If I just type KZip I see that my version is compiled Nov 23 2005, I guess it’s the same version as you use but then agai perhaps it isn’t?. What I did was simply to extract the zip-file to an empty dirextory using 7Zip. Then I issued the command (while inside that directory): kzip /r xero.jar .

And got xero.jar with size 3951 bytes. I am not doing anything “fancy” as you can see. I tried it again just now, same result (and the resulting xero.jar works).

Interesting. The version I had was the Mac version which should have been the same. Doesn’t seem it was, though. I was able to reproduce your results on Windows, but the resulting JAR file crashes the JVM. The source JAR file works fine, so I’m not sure what that’s all about. It’s questionable at this point whether KZip will work for me or not. We’ll see. :frowning:

FWIW, the latest Mac version (posted a day before the Windows version) produces files that are between 4300 and 4400 bytes, depending on the block size used. The windows version can hit 3,910 bytes with “kzip /r /b128 Xero.jar .”.

[quote]. I was able to reproduce your results on Windows, but the resulting JAR file crashes the JVM. The source JAR file works fine, so I’m not sure what that’s all about.
[/quote]
It works great for me, I’ve only played it for about 10 minutes though (the repackaged JAR I created).

[quote]The windows version can hit 3,910 bytes with “kzip /r /b128 Xero.jar .”.
[/quote]
Is this the version you were using when it crashes the JVM?

When does it crash the JVM? I use Windows XP Pro SP2 with all patches and JVM 1.5 from Sun.

Pretty much immediately. If I run it, the screen changes to a nearly black screen (some streaking with the desktop image, but barely visible), then poof it returns back to the desktop. The console dumps the standard JVM crash data and creates a log file. I was eventually able to run it, but it seemed to crash unpredictably.

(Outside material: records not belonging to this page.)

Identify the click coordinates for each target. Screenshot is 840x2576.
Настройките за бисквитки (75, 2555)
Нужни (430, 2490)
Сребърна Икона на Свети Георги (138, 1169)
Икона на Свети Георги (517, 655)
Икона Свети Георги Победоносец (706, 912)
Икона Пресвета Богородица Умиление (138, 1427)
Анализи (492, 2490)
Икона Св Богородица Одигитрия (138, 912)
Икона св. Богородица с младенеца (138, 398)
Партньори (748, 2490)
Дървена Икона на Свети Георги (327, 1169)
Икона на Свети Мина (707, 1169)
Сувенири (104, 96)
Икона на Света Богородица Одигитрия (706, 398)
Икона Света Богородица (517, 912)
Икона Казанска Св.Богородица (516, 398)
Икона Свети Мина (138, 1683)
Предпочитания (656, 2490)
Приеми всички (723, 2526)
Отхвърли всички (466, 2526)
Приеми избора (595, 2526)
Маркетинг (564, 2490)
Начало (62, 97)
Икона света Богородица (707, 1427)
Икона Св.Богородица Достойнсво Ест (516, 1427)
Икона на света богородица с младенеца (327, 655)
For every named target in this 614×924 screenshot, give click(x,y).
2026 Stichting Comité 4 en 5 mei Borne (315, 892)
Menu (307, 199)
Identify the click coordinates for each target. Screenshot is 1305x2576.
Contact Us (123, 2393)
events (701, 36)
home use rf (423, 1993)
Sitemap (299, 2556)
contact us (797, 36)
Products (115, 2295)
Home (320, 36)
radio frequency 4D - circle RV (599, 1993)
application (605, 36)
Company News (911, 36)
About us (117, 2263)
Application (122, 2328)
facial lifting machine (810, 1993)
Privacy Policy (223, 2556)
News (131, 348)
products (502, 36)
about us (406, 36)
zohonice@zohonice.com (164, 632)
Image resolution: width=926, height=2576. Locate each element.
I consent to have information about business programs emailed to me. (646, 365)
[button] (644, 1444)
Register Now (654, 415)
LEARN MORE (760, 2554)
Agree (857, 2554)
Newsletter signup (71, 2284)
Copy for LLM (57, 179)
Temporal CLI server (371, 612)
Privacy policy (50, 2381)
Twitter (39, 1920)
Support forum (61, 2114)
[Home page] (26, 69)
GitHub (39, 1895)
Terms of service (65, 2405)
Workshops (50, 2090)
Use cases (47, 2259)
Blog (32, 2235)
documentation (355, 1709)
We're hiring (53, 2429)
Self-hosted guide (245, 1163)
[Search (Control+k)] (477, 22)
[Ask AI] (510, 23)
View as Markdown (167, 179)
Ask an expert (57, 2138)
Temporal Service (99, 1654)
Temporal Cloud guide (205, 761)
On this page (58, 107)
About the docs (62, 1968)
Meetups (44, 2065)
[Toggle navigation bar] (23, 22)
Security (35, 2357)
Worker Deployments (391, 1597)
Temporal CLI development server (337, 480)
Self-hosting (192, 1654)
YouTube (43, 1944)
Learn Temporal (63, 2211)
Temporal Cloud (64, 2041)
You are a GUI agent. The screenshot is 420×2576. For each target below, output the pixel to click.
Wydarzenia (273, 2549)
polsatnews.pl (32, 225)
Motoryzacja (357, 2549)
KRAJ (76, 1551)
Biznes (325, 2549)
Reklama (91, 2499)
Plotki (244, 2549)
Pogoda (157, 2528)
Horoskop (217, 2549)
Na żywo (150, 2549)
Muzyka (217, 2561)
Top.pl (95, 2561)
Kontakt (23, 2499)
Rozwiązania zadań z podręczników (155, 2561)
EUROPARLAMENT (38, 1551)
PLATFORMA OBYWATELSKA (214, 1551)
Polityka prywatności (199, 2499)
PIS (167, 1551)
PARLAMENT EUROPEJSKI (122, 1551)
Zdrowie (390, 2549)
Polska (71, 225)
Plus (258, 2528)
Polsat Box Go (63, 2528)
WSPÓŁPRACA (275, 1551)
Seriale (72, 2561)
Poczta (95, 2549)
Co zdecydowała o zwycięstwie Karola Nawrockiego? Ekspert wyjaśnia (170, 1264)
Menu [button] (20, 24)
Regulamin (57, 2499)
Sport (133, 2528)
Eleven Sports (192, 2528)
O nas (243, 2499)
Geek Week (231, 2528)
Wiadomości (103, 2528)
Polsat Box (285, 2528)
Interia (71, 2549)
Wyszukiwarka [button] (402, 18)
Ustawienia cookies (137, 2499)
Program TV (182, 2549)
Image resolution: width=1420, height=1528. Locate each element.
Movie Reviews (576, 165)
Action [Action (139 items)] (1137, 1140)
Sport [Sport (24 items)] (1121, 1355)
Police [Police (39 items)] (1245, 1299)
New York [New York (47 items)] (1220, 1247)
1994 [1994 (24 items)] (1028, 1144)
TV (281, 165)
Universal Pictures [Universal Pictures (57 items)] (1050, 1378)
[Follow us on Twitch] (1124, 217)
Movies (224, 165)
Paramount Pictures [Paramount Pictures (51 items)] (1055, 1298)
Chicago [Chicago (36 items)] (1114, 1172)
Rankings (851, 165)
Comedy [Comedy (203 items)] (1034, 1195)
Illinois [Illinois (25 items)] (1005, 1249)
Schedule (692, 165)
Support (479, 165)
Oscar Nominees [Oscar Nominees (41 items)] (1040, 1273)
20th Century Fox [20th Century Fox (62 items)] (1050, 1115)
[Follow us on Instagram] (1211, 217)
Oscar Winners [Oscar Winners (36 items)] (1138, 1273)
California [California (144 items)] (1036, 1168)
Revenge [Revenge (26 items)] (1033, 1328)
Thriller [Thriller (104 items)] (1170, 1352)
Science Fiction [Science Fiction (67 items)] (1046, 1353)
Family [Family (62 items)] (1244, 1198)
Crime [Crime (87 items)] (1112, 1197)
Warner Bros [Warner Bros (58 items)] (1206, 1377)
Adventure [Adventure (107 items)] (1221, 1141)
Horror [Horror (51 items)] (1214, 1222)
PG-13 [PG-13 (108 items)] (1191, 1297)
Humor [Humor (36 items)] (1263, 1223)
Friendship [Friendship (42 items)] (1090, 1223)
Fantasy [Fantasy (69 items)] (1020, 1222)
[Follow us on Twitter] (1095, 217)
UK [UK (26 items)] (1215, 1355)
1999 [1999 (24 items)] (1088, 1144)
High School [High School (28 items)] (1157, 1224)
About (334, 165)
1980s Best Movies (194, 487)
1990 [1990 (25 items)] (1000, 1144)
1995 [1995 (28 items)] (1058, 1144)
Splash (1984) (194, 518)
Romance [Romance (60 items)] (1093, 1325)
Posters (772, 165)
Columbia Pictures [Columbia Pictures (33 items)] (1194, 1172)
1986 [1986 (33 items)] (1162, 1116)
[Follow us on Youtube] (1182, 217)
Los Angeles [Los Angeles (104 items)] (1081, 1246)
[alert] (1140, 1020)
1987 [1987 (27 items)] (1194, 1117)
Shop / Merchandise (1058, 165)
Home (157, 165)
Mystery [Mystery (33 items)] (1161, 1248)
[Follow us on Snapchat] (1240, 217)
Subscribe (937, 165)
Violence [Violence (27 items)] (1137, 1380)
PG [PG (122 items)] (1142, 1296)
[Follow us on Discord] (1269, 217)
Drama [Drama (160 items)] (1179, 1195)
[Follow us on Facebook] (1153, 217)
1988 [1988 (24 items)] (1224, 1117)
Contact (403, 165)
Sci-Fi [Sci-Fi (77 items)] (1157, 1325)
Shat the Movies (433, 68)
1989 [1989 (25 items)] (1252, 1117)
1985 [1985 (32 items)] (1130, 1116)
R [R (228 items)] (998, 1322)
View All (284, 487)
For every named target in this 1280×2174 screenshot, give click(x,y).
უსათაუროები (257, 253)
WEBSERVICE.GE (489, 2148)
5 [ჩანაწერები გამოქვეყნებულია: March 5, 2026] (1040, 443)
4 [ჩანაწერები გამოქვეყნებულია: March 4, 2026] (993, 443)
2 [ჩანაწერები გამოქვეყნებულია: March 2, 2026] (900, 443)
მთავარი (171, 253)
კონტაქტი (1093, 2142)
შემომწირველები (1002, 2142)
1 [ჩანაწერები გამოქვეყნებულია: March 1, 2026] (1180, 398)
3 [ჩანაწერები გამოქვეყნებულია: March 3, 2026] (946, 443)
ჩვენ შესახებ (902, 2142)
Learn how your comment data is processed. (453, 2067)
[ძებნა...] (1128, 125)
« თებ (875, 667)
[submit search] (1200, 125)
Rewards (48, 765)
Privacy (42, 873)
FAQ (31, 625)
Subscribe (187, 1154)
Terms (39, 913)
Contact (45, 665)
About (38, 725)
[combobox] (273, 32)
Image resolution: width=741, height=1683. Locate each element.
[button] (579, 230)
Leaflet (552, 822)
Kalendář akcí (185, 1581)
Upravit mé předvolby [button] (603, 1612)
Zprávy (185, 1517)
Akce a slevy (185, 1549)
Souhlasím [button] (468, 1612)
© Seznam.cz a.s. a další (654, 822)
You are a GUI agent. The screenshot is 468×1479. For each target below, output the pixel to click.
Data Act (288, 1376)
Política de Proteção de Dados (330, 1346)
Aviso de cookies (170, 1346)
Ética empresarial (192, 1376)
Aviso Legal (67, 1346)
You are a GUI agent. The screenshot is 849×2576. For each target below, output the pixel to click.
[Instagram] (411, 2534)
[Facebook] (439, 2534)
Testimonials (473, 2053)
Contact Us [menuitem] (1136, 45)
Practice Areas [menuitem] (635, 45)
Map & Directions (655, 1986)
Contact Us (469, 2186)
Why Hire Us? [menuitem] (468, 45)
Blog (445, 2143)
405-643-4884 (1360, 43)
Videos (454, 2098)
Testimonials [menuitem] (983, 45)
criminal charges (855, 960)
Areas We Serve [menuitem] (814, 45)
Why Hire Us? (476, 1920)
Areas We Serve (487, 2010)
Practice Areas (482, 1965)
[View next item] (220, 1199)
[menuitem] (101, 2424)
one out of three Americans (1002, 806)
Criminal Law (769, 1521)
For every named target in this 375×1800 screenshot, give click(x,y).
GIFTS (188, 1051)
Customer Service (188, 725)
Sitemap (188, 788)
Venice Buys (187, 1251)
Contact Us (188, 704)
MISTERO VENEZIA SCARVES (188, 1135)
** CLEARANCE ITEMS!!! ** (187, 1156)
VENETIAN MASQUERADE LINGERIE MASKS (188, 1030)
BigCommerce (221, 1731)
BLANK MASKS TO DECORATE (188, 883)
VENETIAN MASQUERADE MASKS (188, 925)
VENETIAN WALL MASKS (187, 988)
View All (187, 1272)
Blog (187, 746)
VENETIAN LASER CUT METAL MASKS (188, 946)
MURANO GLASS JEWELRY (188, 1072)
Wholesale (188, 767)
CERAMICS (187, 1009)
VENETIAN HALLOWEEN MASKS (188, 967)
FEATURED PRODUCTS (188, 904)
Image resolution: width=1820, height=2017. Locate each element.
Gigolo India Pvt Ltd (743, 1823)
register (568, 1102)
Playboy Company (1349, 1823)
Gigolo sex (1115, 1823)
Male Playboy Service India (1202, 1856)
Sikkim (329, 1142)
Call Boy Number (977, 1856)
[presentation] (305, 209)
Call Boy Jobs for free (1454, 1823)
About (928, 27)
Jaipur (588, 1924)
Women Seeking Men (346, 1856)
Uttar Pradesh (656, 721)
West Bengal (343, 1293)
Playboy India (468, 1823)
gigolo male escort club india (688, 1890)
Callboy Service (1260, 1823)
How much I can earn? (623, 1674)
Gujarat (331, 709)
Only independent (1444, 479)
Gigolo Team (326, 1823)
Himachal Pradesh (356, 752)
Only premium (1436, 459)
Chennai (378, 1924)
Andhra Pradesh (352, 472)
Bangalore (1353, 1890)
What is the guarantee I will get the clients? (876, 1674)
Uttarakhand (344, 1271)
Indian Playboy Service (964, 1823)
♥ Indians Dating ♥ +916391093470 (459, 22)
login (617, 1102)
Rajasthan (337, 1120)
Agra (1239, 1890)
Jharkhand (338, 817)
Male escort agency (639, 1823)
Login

Not that it should matter, but does the JAR I compressed with KZip crash as well? Temporary Xero.jar (I’ll take it away when you want to [after your next reply] just thought you might like to try it.)

Worked for me. XP Professional here

Yours works. I’ve attached some of the files that don’t work. See if they work on your machine.

(I’ve renamed them with the PNG extension for uploading. Just change the extension to JAR to run them.)

Curious. I used kzip on kanainvaders & that runs on the mac. Maybe there’s a bug in the mac’s unzip implementation, which is only triggered on special conditions?